Napad pod restauracją
Policjanci z Przemyśla w pościgu zatrzymali trzech napastników, którzy napadli na mężczyznę wychodzącego z restauracji. Napastnicy biciem chcieli wymusić na nim pieniądze. Napadniętemu z pomocą przyszli koledzy i rozbójnicy salwowali się ucieczką. Powiadomieni o napadzie policjanci zatrzymali napastników.
Policjanci z Przemyśla w pościgu zatrzymali trzech napastników, którzy napadli na mężczyznę wychodzącego z restauracji. Napastnicy biciem chcieli wymusić na nim pieniądze. Napadniętemu z pomocą przyszli koledzy i rozbójnicy salwowali się ucieczką. Powiadomieni o napadzie policjanci zatrzymali napastników.
Przed północą we wtorek, dyżurny Policji w Przemyślu został zaalarmowany o napadzie. Zgłaszający prosił o pomoc mówiąc, że pod restauracją został napadnięty mężczyzna. Patrole natychmiast skierowane zostały w to miejsce. Kilka minut później trzej uciekający sprawcy zostali zauważeni i zatrzymani przez funkcjonariuszy.
Do napadu doszło przed wejściem do jednej z restauracji przy ulicy 3-go Maja w Przemyślu. Wychodzący z restauracji, 28-letni mężczyzna został zaatakowany przez trzech pijanych, młodych mężczyzn. Napastnicy grożąc pobiciem zażądali od niego pieniędzy, a gdy ten odmówił zaczęli go bić i kopać. Pomocy napadniętemu udzielił pracownik ochrony oraz dwaj koledzy przebywający w restauracji. Napastnicy tracąc przewagę uciekli. W trakcie zajścia jeden z pracowników firmy ochraniarskiej zadzwonił na numer 997. Dzięki temu już po kilku minutach policjanci znaleźli się na miejscu i kilka ulic dalej zatrzymali uciekających sprawców napadu.

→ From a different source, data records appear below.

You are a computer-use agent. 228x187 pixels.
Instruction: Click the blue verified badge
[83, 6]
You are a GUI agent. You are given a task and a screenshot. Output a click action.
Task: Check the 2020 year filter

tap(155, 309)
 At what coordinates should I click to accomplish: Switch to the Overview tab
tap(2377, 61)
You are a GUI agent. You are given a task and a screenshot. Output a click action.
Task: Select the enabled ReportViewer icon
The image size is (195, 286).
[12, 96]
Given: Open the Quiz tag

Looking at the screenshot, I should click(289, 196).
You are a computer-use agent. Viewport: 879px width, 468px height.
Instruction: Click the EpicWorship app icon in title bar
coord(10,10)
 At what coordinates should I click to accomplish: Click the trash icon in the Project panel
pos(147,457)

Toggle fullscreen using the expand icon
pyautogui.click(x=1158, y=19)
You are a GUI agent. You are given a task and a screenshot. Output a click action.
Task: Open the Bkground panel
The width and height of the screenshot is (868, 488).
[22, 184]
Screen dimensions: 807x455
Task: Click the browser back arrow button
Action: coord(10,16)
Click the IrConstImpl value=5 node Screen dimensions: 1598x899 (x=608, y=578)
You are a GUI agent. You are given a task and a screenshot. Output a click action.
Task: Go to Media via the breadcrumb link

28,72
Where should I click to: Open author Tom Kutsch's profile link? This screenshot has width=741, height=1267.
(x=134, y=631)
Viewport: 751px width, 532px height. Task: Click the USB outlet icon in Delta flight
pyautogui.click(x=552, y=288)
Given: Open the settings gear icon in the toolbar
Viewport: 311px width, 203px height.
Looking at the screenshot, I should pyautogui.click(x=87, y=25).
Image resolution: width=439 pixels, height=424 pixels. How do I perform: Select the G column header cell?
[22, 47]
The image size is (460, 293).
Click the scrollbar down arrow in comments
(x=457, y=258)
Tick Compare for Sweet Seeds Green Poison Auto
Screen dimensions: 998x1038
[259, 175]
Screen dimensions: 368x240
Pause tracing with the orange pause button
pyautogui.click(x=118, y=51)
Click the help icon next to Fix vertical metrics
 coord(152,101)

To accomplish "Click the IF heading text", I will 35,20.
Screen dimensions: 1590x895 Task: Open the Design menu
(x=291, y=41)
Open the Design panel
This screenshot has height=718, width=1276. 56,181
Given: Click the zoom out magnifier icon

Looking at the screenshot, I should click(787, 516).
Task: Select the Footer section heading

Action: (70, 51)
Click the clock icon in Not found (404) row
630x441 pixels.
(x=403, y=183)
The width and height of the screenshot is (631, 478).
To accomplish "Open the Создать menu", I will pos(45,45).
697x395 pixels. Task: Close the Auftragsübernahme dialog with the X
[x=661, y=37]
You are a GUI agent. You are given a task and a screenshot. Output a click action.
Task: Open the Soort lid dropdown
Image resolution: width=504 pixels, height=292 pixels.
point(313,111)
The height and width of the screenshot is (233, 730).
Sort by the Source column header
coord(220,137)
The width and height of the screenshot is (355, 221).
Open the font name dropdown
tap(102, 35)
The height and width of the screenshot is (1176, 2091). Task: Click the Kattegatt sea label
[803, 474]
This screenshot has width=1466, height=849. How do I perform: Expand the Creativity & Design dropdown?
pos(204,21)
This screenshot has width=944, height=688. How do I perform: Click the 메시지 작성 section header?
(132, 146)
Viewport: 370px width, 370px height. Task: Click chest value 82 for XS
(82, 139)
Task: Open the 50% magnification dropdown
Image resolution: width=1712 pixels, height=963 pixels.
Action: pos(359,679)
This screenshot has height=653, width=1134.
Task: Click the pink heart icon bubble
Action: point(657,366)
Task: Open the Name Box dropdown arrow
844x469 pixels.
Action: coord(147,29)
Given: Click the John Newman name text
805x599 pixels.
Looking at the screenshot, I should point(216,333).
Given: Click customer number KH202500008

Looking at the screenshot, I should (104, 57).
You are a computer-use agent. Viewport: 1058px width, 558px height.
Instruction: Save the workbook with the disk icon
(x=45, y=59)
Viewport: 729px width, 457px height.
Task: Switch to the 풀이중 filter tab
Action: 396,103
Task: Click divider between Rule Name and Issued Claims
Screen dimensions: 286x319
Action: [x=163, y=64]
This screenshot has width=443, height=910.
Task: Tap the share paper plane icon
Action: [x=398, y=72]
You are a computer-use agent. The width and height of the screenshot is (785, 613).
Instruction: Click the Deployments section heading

Wszyscy napastnicy są znani Policji w związku z tym, że wcześniej wchodzili już w konflikt z prawem. Mają 22, 26 i 30 lat. W chwili zatrzymania byli nietrzeźwi, alkomat kolejno wskazał 2,54, 2,28 i 1,26 promili alkoholu. Prokurator podejmie decyzje w sprawie zastosowania wobec sprawców środków zapobiegawczych.